----- Listed entries
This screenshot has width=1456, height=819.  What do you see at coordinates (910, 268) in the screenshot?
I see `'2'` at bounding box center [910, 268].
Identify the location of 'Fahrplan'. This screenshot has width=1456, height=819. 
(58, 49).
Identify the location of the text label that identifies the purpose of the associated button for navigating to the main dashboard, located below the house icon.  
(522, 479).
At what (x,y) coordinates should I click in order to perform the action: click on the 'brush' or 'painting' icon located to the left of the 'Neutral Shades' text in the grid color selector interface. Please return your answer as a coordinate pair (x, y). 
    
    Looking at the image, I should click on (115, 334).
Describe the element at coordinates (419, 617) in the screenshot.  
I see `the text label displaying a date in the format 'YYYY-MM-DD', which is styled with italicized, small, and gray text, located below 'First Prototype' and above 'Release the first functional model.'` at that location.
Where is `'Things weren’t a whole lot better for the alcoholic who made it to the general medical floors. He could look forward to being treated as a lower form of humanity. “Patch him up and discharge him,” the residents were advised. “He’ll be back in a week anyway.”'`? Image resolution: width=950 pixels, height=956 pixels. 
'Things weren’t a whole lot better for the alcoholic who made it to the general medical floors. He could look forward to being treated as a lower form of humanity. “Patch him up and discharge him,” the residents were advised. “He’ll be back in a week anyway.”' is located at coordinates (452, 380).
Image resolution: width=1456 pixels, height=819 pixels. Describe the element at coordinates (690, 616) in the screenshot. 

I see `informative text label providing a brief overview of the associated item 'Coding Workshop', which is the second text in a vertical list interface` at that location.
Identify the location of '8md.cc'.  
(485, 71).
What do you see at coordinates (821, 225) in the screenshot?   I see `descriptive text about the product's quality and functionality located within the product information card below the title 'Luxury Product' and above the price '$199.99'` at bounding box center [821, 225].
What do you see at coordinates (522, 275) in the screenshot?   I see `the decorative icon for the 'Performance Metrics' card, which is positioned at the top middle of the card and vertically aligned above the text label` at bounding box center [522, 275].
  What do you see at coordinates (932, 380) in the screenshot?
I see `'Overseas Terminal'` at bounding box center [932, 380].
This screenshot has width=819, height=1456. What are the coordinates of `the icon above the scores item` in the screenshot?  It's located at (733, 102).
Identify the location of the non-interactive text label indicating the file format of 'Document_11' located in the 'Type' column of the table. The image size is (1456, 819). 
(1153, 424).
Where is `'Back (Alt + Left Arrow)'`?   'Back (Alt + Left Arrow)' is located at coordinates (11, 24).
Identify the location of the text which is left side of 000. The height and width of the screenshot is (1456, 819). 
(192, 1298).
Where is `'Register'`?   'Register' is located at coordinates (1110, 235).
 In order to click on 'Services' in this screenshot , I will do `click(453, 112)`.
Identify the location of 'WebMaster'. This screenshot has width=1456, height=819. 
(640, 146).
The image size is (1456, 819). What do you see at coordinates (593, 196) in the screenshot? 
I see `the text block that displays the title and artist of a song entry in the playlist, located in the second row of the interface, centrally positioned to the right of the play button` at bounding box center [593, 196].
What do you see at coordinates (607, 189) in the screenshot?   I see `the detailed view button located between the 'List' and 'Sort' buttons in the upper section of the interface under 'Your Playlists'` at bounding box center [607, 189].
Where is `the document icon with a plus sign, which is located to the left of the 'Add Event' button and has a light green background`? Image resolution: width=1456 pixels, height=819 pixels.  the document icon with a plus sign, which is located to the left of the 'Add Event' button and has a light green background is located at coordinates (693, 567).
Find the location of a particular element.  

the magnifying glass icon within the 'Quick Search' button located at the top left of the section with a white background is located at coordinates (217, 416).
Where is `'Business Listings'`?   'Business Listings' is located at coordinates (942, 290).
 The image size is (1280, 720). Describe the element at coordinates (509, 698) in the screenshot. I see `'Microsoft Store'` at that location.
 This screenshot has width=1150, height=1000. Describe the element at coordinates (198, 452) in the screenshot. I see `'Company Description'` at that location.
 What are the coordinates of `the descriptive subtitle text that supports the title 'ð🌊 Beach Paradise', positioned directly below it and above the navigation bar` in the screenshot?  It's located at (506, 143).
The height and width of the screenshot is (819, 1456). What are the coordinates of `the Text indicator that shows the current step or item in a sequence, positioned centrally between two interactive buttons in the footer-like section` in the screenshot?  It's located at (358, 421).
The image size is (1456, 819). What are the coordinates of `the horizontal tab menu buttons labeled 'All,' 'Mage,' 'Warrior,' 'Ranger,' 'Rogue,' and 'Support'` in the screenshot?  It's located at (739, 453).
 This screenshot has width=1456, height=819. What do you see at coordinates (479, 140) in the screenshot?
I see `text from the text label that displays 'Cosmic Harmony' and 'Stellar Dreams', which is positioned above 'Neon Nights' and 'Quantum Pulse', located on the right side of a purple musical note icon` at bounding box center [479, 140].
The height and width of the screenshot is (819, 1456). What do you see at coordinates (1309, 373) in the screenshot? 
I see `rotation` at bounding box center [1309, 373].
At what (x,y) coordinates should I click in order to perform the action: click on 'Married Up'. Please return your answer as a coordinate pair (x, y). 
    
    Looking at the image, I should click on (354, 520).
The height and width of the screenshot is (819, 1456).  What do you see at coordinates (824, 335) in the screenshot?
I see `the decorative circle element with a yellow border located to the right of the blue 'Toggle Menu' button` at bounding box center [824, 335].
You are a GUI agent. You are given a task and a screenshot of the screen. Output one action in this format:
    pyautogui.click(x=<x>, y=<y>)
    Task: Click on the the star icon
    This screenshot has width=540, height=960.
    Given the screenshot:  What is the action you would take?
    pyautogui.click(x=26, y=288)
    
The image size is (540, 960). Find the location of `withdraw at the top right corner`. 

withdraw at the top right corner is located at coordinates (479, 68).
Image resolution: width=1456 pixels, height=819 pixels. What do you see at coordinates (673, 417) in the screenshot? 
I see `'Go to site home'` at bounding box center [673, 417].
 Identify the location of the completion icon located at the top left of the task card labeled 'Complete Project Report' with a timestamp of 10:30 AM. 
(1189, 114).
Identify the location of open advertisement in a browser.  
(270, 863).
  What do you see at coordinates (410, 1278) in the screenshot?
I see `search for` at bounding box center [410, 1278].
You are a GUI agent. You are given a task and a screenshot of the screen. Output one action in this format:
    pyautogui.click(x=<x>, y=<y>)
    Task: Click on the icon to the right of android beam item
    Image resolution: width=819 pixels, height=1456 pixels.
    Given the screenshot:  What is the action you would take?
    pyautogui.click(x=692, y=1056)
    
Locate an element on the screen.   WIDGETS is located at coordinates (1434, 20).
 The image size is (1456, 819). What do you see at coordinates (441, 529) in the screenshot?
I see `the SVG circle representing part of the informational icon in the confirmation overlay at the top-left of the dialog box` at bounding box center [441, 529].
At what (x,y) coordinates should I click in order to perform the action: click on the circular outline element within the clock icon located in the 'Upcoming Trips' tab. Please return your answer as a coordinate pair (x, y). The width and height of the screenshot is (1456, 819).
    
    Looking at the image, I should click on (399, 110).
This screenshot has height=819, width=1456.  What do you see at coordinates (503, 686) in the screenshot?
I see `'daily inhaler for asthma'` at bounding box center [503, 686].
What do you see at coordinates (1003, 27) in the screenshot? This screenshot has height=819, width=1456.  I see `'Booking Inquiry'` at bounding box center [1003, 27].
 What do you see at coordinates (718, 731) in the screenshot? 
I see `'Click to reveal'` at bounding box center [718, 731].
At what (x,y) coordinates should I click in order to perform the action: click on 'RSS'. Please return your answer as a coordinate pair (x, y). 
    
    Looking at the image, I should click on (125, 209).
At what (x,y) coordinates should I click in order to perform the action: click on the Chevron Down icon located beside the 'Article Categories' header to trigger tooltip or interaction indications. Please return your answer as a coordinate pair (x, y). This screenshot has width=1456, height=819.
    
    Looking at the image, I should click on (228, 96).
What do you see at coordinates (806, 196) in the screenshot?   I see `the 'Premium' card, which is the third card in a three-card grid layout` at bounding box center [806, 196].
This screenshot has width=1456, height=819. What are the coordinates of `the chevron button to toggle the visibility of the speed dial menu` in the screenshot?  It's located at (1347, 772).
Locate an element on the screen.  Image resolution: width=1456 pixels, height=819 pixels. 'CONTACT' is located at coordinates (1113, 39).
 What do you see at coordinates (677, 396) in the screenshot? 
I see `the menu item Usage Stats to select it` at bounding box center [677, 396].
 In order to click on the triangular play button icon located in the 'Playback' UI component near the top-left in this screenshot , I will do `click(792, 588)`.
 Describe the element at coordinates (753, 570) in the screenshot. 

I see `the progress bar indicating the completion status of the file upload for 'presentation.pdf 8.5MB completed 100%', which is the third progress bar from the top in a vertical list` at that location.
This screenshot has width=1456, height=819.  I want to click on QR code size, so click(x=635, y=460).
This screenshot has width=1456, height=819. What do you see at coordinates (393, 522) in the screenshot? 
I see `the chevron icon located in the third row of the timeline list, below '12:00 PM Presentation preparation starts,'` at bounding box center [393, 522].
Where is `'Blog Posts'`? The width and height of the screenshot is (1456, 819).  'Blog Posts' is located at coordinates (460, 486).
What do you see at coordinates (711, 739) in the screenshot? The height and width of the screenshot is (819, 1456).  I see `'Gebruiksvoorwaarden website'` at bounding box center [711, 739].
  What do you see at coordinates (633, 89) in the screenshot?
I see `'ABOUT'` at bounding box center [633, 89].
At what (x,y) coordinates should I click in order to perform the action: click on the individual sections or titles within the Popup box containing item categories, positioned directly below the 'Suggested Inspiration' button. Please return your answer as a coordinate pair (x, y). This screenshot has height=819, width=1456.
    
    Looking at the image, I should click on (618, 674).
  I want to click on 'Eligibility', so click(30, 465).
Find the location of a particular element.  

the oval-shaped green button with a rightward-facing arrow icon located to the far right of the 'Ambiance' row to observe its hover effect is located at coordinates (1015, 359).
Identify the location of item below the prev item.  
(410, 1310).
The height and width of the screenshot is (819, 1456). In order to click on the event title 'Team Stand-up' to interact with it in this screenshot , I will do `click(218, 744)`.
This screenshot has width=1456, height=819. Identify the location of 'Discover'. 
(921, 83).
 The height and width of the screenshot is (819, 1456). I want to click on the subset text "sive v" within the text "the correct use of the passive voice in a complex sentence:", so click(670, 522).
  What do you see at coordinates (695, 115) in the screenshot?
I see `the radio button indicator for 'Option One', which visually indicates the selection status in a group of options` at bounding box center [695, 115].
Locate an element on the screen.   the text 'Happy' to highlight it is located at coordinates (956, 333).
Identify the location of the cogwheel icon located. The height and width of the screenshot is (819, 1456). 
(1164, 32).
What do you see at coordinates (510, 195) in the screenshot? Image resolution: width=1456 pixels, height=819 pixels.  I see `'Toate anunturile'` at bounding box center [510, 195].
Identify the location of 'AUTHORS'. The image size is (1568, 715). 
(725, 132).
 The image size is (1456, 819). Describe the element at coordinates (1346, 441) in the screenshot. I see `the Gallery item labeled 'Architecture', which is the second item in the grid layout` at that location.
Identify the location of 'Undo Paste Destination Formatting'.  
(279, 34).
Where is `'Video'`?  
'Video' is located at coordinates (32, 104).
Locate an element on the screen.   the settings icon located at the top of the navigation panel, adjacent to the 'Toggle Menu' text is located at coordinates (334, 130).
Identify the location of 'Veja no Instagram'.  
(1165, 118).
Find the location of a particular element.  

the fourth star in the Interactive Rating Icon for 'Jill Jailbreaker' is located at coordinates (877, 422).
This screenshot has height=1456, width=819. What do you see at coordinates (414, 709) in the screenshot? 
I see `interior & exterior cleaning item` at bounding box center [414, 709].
----------
→ Exercise:
Turn the stretch of the material from the line containing "so click(x=635, y=460)." through the line containing "the oval-shaped green" into a numbered list, omitting blank lines.

→ Full response:
1. This screenshot has width=1456, height=819.  I want to click on QR code size, so click(x=635, y=460).
2. This screenshot has width=1456, height=819. What do you see at coordinates (393, 522) in the screenshot? 
3. I see `the chevron icon located in the third row of the timeline list, below '12:00 PM Presentation preparation starts,'` at bounding box center [393, 522].
4. Where is `'Blog Posts'`? The width and height of the screenshot is (1456, 819).  'Blog Posts' is located at coordinates (460, 486).
5. What do you see at coordinates (711, 739) in the screenshot? The height and width of the screenshot is (819, 1456).  I see `'Gebruiksvoorwaarden website'` at bounding box center [711, 739].
6.   What do you see at coordinates (633, 89) in the screenshot?
7. I see `'ABOUT'` at bounding box center [633, 89].
8. At what (x,y) coordinates should I click in order to perform the action: click on the individual sections or titles within the Popup box containing item categories, positioned directly below the 'Suggested Inspiration' button. Please return your answer as a coordinate pair (x, y). This screenshot has height=819, width=1456.
9.     Looking at the image, I should click on (618, 674).
10.   I want to click on 'Eligibility', so click(30, 465).
11. Find the location of a particular element.  
12. the oval-shaped green button with a rightward-facing arrow icon located to the far right of the 'Ambiance' row to observe its hover effect is located at coordinates (1015, 359).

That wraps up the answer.